Março é a esperança de chuvas para setor elétrico

A chegada de março vem acompanhada de uma grande expectativa para o setor de energia elétrica nacional. O mês, conhecido pela grande regularidade de chuvas, deve trazer um alívio aos reservatórios de água das hidrelétricas, que estão abaixo do normal para a época, mas não conseguirá corrigir a problemática. Primeiro, porque sozinho não será suficiente para repor os últimos meses de déficit pluviométrico. Depois, porque as previsões já apontam que o registro de chuvas não deve alcançar a média no período.

Segundo o Sistema de Meteorologia da Secretaria Estadual de Ciência e Tecnologia, a normal pluviométrica de março (média dos últimos 30 anos) é de 180 a 220 milímetros para o Estado e a expectativa é de que as chuvas fiquem “ligeiramente” abaixo deste patamar. Embora o balanço das chuvas de fevereiro não tenha sido concluído, já se sabe que ficou bem aquém do normal.

Menor nível

A Usina Hidrelétrica de Itumbiara é o exemplo mais emblemático da situação crítica da falta de água (veja quadro). Ela atingiu o menor nível de todos os reservatórios do País, com apenas 16,23% de sua capacidade total, conforme o último registro divulgado pelo Operador Nacional do Sistema Elétrico (NOS), de terça-feira.

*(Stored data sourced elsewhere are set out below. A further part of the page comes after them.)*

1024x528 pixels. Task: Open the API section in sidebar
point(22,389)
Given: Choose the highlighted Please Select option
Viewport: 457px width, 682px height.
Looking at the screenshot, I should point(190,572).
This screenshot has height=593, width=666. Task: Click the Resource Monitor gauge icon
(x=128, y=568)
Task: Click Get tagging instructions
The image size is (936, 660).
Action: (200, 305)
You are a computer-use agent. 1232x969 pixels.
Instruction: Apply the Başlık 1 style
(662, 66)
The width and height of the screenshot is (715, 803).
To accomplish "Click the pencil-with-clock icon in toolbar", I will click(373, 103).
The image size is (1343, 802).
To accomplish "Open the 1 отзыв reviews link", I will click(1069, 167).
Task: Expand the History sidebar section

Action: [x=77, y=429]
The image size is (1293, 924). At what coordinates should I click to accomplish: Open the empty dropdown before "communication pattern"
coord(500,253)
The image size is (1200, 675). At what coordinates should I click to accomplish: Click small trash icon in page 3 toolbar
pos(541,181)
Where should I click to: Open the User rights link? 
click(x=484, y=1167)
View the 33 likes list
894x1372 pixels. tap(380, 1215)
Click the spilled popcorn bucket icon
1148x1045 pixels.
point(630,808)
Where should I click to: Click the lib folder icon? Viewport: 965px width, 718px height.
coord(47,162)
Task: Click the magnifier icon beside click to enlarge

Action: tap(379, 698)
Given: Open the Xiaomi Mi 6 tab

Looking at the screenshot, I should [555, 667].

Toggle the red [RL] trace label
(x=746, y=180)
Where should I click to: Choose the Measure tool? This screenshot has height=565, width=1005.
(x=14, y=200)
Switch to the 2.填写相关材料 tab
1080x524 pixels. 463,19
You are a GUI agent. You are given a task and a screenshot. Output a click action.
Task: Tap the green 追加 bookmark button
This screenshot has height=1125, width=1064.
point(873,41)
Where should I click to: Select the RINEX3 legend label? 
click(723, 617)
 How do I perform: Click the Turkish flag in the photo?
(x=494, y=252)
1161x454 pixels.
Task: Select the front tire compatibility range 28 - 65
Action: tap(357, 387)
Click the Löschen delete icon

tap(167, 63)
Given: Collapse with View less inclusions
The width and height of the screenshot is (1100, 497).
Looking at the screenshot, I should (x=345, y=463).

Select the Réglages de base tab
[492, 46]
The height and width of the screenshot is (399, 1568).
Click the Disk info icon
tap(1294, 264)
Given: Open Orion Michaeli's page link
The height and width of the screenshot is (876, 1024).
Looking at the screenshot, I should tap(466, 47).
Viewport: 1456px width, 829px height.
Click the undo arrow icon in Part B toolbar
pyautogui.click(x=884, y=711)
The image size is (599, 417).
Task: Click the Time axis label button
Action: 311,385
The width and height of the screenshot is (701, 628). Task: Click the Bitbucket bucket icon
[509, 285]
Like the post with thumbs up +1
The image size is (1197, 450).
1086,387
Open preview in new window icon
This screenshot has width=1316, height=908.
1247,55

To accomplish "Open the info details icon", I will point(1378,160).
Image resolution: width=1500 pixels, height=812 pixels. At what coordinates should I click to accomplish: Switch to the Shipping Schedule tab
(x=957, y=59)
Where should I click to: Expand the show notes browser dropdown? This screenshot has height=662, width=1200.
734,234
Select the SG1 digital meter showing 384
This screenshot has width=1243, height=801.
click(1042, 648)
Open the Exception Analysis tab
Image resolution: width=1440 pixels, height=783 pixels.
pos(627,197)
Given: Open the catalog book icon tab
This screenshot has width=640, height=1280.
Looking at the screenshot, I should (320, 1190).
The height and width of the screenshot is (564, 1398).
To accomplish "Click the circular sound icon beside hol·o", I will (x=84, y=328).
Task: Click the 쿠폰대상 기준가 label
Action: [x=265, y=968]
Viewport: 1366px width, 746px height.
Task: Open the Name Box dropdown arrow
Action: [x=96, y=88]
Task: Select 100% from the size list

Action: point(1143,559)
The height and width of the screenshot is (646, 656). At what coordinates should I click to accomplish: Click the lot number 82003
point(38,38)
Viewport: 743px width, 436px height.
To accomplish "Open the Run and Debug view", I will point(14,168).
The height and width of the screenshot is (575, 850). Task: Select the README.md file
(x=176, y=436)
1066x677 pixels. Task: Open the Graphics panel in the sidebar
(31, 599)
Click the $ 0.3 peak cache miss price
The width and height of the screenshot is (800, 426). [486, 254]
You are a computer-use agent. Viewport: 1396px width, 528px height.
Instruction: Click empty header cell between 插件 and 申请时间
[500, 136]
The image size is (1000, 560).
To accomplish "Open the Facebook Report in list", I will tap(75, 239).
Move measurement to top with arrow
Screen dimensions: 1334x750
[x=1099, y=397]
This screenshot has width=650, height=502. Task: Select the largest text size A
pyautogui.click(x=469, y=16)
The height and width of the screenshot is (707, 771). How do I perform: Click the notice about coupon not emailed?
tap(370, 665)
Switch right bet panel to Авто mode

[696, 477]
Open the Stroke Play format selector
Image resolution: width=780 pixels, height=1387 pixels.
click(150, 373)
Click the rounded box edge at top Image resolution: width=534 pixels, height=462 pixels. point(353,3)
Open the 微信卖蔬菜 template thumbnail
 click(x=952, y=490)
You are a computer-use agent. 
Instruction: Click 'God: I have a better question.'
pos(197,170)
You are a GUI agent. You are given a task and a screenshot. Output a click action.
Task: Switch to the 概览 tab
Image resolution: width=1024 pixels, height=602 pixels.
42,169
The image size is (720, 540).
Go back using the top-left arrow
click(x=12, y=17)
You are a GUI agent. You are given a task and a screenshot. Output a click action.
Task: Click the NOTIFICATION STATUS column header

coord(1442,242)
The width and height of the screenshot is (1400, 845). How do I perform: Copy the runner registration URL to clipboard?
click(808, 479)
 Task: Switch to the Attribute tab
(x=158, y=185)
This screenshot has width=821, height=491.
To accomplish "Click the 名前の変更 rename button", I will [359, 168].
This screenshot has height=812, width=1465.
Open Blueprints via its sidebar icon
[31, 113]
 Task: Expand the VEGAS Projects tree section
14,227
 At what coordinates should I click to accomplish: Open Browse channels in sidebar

Em outras palavras, a usina está com menos de 307 metros de elevação de água, 188 metros a menos do mínimo necessário para operação sem comprometimento da geração de energia. A Usina de Itumbiara faz parte do principal subsistema de geração de energia no País, o Sudeste/Centro-Oeste, que anteontem estava com 34,66% de sua capacidade (juntando os quatro reservatórios que compõem o subsistema).

Para se ter uma ideia, neste mesmo período do ano passado, a regional Sudeste/Cen- tro-Oeste estava com 45,48% de sua capacidade. O ONS trabalha com a perspectiva de que os reservatórios do subsistema encerrem março com apenas 38,9%. “Para a semana de 1º a 7 de março, a previsão é de que a passagem de duas frentes frias ocasione totais significativos de precipitação nas bacias das regiões Sudeste e Centro-Oeste e fraca nas bacias dos rios Uruguai e Iguaçu”, escreveu o operador, na primeira versão do Programa Mensal de Operação (PMO) de março. Em fevereiro, as afluências no subsistema foram de 39%, a segunda pior em 84 anos de registro.

Custos

A melhora das afluências, contudo, já contribuiu para a redução de 19,04% no custo marginal de operação (CMO), que determina o maior ou menor despacho das termelétricas, no Sudeste/Centro-Oeste. Na semana passada, o CMO nesse subsistema passou de R$ 1.685,28 por megawatt/hora (MWh) para R$ 1.364,24/MWh, voltando a ficar abaixo do custo de déficit do sistema.

Segundo o gerente da Assessoria de Comercialização de Energia da Celg-D, Sérgio dos Santos Júnior, o último preço de liquidação das diferenças (PLD), valor pago pela companhia para comprar energia no mercado, foi de R$ 822,70 por MWh (valor que representa o teto). Ele ainda não tem o balanço de quanto foi consumido de energia em fevereiro em Goiás. No País, estima-se que o consumo cresça 7,4% em março de 2014 frente a igual mês de 2013, para 68,205 mil MW médios. O volume é relativamente menor do que os 71 mil MW médios apurados atualmente no consumo diário do País.

Sérgio estima ainda que a compra de termelétricas pela Celg em fevereiro tenha sido em torno de 170 mil a 200 mil megawatt/hora. “Isso equivale a 16% da nossa necessidade de compra de energia no mês”, explica Sérgio, que acrescenta: “Nossa expectativa é de que chova bastante em março para nos dar uma segurança maior (de geração e abastecimento de energia).”